Speaking of the thriller side, I’m still on the fence about having the duo narration threads. Janie told the current storyline and Beatrice McAdams, the wife who Evan said drowned, though others think he killed her for her money, narrated the details of that last day she was alive. Beatrice is the quintessential unreliable narrator with her delusions and manic thoughts and behavior because she was off her meds. Her narration was intriguing as something different from any previous Jane Eyre retellings and variations I’ve read, but it was also somewhat distracting and took away from the suspense element in Janie’s storyline.
I did feel the story lagged somewhat after the initial introductions and set up, but it picked back up for me after the midway point. I could see the need of where the author was going with all that and it wasn’t just filler, with character and relationship development needed as well as a slow build of certain plot pieces, but I was impatient to get things moving.
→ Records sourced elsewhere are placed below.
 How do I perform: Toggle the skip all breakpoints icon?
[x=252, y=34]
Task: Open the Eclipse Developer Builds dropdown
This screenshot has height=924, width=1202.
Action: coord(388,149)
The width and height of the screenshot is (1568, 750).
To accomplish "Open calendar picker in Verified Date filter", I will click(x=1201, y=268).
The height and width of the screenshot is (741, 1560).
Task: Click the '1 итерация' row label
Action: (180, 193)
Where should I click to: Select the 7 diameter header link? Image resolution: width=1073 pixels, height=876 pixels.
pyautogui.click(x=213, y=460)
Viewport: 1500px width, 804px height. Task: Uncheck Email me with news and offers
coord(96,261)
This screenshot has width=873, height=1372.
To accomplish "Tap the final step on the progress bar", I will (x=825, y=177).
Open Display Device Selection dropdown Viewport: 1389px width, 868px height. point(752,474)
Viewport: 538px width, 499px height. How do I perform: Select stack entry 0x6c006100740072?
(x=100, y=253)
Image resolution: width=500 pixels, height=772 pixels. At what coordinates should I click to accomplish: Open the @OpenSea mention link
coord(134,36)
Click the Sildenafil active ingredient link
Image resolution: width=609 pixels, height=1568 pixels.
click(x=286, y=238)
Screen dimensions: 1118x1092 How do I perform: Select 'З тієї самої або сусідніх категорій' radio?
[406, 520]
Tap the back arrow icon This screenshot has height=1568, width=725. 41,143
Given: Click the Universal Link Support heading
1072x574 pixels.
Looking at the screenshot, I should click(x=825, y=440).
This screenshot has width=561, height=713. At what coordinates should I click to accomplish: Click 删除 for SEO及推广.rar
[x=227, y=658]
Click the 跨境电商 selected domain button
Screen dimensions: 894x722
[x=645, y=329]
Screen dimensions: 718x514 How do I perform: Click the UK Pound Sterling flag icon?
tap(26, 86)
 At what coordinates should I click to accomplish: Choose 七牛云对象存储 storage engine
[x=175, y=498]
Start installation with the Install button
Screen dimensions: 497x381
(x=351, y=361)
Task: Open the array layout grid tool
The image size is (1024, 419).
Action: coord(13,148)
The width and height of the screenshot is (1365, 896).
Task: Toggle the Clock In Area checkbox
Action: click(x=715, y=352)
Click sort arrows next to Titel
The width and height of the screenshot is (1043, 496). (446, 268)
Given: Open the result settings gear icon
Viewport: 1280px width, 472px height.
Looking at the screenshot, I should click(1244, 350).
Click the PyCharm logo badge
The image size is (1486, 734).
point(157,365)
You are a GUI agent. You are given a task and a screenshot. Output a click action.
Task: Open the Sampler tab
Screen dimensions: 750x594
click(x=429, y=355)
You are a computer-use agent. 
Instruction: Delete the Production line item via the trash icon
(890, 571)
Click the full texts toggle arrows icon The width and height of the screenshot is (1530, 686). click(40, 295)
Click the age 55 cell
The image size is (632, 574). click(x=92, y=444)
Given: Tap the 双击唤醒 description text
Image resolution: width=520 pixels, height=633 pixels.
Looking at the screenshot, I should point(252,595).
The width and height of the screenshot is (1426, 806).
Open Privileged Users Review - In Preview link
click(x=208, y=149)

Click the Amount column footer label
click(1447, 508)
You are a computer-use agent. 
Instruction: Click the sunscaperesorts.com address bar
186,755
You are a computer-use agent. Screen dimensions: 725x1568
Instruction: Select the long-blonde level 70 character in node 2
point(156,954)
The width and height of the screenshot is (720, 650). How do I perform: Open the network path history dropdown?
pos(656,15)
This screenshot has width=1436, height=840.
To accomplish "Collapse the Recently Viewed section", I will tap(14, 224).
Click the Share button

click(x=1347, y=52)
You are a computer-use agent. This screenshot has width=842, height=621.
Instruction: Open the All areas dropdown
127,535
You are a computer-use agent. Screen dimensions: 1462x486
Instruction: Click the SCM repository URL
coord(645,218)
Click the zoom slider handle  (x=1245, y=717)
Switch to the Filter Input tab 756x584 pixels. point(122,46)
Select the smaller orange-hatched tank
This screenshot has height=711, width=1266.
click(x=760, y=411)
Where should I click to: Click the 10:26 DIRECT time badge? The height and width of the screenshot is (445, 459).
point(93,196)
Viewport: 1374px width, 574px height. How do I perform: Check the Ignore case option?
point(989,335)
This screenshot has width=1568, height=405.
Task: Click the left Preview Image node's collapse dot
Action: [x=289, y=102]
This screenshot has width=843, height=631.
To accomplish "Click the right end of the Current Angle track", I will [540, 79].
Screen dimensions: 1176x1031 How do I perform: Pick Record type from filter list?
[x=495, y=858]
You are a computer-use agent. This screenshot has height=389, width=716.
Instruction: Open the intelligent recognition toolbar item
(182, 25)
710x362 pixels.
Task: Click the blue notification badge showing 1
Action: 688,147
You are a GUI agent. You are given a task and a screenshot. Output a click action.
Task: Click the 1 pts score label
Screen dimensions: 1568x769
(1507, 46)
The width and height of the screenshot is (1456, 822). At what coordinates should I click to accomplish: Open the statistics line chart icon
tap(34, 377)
Janie was a typical gothic tale heroine to me. She was susceptible to atmosphere and her imagination was her own worst enemy while at the same time, she was impulsive and gutsy to go nosing about when she suspected she was being watched, followed, and odd things were happening around her not to mention she was living in what she believed was a murder scene and falling in love with a murderer. I shook my head a few times, but ended up just going with it. The original Jane had a different personality that I appreciated more, but it was still fun to see Janie scared, but still detecting away.
For the longest time, I had no idea if this book was going to follow the original Jane Eyre story through its twists and reveals to the end or if it was going to surprise me with a variation on the ending. This is to say, I had my suspicions about Beatrice McAdams’ death, but I was also unsure if I was reading Evan all wrong. Simply, I had no idea and had to wait until the big reveal.
So, all in all, this was an entertaining, atmospheric modern retelling that did a good job. It definitely had the feel of the classic, but also translated moderately well into a fresh modern domestic thriller. The crowds who enjoy both modern retellings of classics and domestic thrillers that lean toward the old-style gothic are the target audience.